▶ _Data shown_:
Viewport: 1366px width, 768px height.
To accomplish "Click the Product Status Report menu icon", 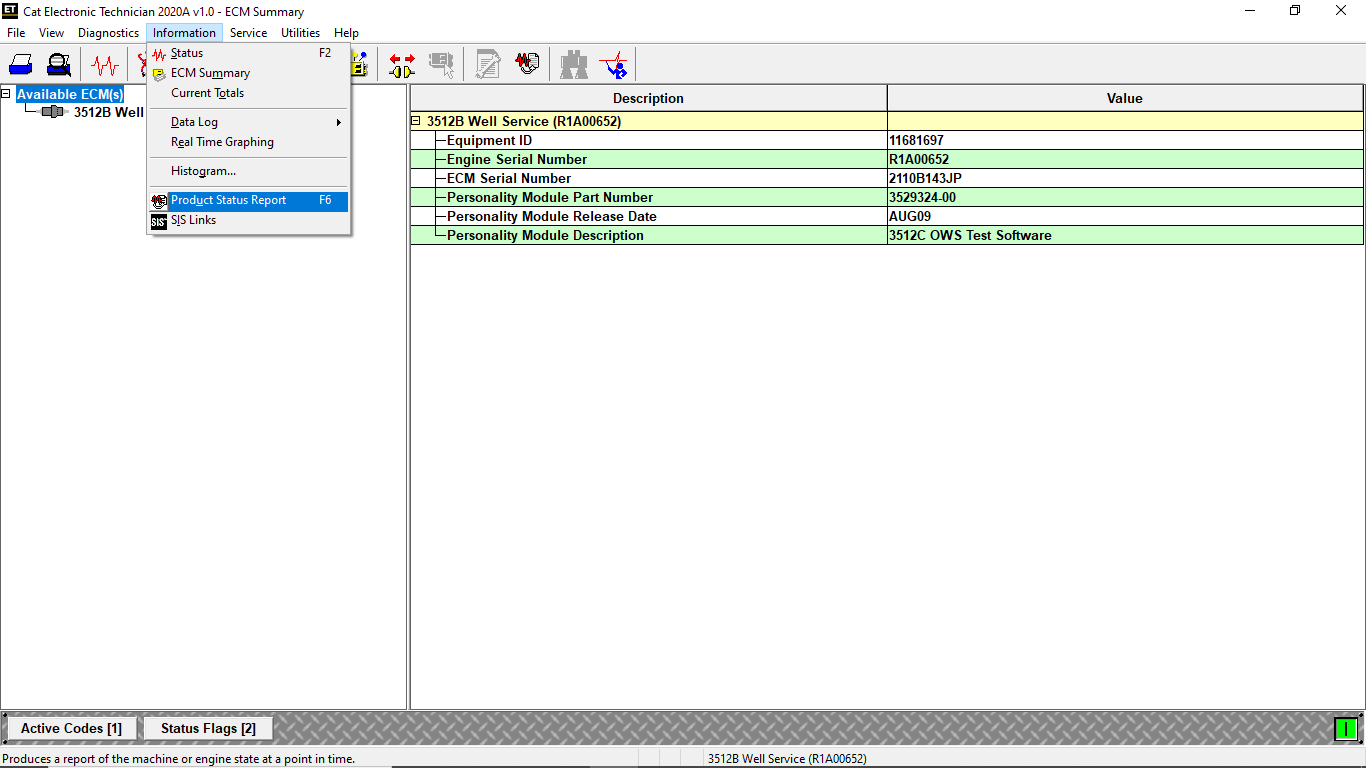I will (159, 200).
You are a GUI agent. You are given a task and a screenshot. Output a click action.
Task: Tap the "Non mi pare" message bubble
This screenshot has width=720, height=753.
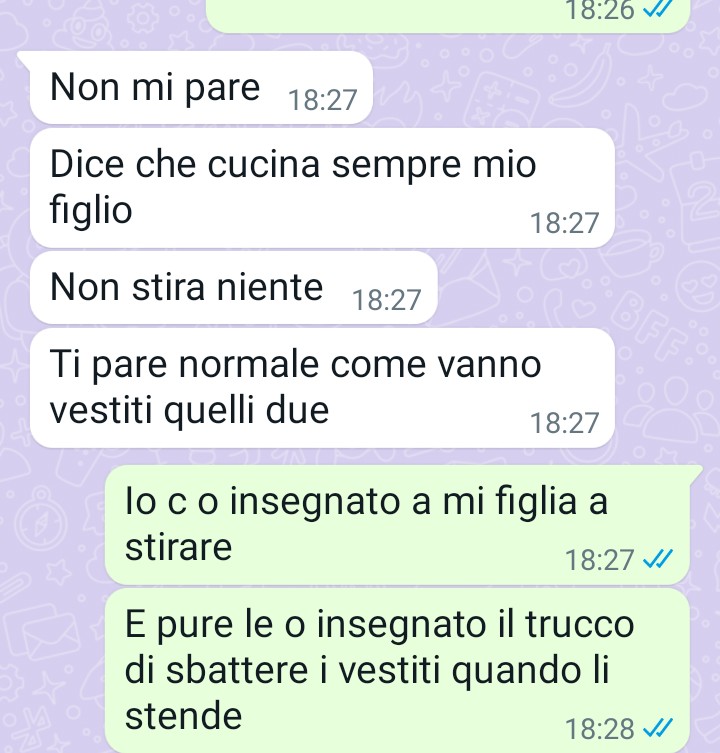[201, 87]
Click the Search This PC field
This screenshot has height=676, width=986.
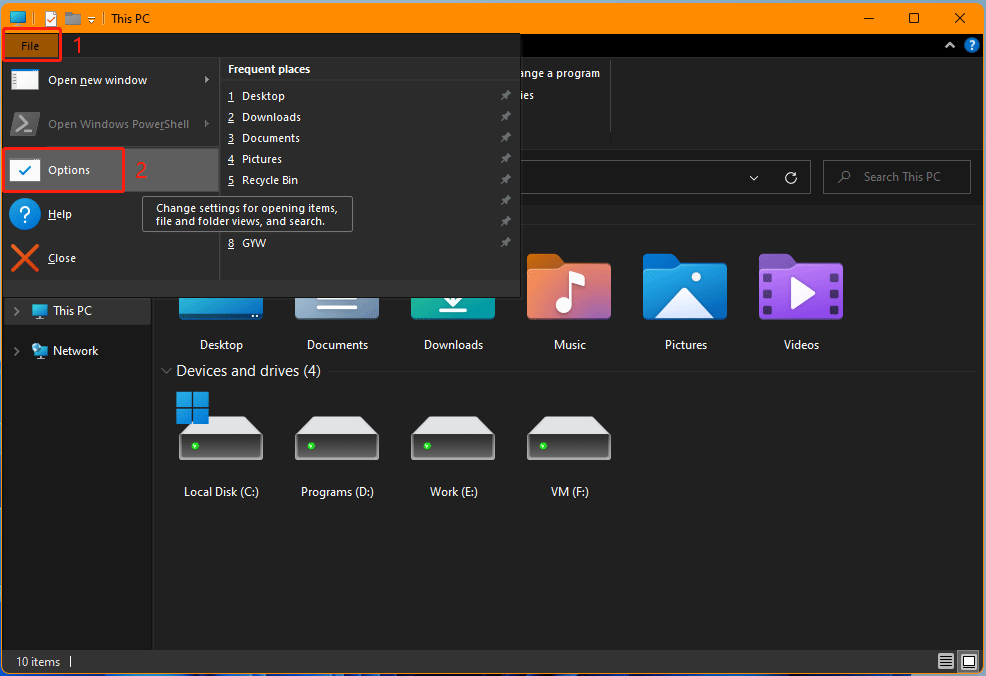pyautogui.click(x=897, y=176)
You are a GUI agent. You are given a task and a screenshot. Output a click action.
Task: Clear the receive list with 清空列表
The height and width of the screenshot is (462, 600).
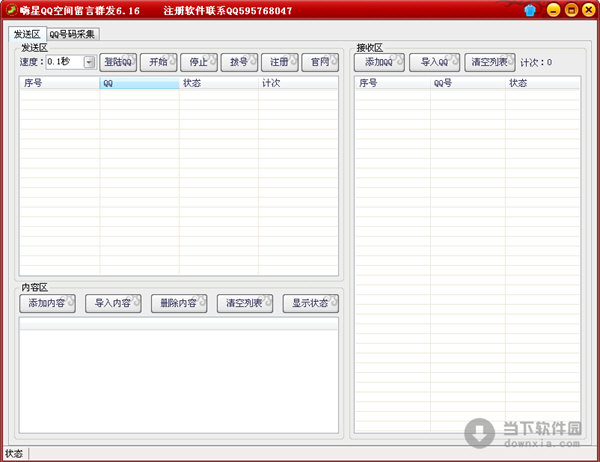490,62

▶ _Brief_: Beginning at the line that contains "The height and" and ending at the last line of the data, return each line exactly; no picture belongs in the copy.

▶ _Your solution_:
The height and width of the screenshot is (462, 600).
490,62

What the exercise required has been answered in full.